Collected data entries
********
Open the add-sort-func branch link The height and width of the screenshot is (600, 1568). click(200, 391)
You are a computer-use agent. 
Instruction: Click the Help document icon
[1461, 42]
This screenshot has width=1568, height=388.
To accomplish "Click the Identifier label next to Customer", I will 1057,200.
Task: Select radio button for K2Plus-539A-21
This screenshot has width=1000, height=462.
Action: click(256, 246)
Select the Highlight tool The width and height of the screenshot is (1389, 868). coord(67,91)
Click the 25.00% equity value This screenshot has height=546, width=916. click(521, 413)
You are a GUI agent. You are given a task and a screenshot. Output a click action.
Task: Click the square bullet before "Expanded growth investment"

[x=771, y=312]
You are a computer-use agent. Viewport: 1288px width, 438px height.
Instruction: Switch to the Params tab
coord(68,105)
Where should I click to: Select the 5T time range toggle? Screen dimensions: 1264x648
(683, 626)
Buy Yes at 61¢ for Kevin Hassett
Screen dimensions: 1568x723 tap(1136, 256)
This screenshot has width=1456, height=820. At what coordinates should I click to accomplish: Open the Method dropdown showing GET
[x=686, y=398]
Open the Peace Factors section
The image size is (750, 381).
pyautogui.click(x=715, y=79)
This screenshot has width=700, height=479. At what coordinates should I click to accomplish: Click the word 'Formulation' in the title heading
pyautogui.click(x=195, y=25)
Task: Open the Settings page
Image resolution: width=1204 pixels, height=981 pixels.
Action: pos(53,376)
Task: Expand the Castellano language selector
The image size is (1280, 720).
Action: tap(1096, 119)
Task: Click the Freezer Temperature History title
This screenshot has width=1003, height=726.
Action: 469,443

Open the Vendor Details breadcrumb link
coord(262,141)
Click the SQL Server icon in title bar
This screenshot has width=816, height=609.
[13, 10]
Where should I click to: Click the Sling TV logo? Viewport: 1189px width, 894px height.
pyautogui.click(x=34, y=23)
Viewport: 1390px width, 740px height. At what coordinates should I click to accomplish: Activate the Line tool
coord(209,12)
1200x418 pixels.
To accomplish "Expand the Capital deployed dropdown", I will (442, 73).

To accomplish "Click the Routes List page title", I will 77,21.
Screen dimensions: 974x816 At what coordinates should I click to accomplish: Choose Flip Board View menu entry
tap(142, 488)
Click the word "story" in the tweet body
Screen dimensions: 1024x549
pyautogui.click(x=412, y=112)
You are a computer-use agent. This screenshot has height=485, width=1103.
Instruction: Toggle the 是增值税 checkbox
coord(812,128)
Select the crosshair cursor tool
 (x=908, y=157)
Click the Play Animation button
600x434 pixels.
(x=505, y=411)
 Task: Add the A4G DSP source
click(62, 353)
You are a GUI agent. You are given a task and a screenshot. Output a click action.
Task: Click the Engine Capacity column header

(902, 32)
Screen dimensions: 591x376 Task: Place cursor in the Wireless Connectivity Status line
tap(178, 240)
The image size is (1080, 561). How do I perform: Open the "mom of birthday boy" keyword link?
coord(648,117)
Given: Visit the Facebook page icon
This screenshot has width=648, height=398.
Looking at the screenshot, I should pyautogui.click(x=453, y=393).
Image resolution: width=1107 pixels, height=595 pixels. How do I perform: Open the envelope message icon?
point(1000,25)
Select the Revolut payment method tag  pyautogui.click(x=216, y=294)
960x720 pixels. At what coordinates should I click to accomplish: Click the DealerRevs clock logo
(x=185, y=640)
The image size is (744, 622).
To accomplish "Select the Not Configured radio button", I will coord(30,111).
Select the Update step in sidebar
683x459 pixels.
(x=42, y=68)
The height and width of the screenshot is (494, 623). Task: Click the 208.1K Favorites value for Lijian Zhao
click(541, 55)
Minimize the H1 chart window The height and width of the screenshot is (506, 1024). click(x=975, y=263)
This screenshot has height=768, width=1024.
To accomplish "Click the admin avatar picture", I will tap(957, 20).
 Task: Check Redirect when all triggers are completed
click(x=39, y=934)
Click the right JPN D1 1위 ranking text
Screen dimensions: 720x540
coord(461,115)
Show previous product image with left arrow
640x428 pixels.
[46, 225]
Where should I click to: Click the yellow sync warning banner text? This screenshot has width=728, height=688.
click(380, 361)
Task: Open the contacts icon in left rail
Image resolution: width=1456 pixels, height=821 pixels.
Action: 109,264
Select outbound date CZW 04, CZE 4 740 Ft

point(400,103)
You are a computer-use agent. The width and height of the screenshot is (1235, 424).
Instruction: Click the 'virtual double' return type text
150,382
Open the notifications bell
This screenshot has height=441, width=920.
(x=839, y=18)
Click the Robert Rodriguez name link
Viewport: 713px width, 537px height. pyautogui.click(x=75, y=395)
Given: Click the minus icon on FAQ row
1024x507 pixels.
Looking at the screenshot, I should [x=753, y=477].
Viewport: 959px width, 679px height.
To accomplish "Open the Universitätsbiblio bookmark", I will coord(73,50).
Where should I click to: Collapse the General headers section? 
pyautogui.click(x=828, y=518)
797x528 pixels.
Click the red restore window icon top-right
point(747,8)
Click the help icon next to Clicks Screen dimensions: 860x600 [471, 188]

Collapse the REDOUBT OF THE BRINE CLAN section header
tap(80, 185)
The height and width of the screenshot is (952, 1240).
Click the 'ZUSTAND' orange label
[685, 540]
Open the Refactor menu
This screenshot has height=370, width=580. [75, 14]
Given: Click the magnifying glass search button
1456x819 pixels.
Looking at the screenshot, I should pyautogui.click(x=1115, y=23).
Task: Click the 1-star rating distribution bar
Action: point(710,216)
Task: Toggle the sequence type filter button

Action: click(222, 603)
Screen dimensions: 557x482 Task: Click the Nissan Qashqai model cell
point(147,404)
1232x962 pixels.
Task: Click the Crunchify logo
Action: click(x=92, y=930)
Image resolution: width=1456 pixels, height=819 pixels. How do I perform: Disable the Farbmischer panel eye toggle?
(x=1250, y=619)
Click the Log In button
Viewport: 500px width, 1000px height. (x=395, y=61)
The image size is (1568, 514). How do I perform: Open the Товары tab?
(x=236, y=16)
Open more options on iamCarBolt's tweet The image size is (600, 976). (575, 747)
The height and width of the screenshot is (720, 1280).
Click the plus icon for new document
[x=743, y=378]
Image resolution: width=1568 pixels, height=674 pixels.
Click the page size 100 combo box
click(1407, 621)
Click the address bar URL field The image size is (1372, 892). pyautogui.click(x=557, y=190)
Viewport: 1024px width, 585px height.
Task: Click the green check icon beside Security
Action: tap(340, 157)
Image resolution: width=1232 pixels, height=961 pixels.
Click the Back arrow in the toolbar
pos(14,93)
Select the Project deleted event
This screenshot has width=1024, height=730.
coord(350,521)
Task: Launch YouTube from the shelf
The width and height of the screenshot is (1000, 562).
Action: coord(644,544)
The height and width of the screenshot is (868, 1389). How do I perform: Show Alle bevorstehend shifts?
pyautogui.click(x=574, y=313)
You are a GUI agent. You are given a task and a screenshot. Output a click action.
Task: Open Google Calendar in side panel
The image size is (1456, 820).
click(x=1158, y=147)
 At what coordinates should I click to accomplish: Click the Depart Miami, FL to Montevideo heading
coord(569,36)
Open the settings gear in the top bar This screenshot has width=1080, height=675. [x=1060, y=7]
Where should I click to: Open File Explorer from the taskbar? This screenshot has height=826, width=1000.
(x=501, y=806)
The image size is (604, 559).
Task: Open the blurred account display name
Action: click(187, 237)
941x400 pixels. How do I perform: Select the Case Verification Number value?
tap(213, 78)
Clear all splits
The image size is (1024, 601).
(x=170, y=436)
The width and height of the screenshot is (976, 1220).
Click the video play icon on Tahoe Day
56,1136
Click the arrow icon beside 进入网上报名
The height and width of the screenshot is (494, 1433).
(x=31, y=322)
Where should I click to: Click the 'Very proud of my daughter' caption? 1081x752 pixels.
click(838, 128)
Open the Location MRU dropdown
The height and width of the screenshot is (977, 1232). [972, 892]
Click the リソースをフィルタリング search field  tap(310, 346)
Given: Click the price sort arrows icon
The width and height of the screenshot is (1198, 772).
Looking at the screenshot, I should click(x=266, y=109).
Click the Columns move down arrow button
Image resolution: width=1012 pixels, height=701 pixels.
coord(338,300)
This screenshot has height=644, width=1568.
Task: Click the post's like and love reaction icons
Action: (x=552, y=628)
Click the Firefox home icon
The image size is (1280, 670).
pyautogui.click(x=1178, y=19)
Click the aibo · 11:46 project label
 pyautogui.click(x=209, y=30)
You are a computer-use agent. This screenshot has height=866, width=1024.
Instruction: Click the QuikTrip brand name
********
• _PROBLEM STATEMENT_
Copy all lines from the data that hold the word "computer".

• _TASK OUTPUT_
You are a computer-use agent. 
You are a computer-use agent. Viewport: 1288px width, 438px height.
You are a computer-use agent. This screenshot has height=485, width=1103.
You are a computer-use agent. The width and height of the screenshot is (1235, 424).
You are a computer-use agent. This screenshot has height=866, width=1024.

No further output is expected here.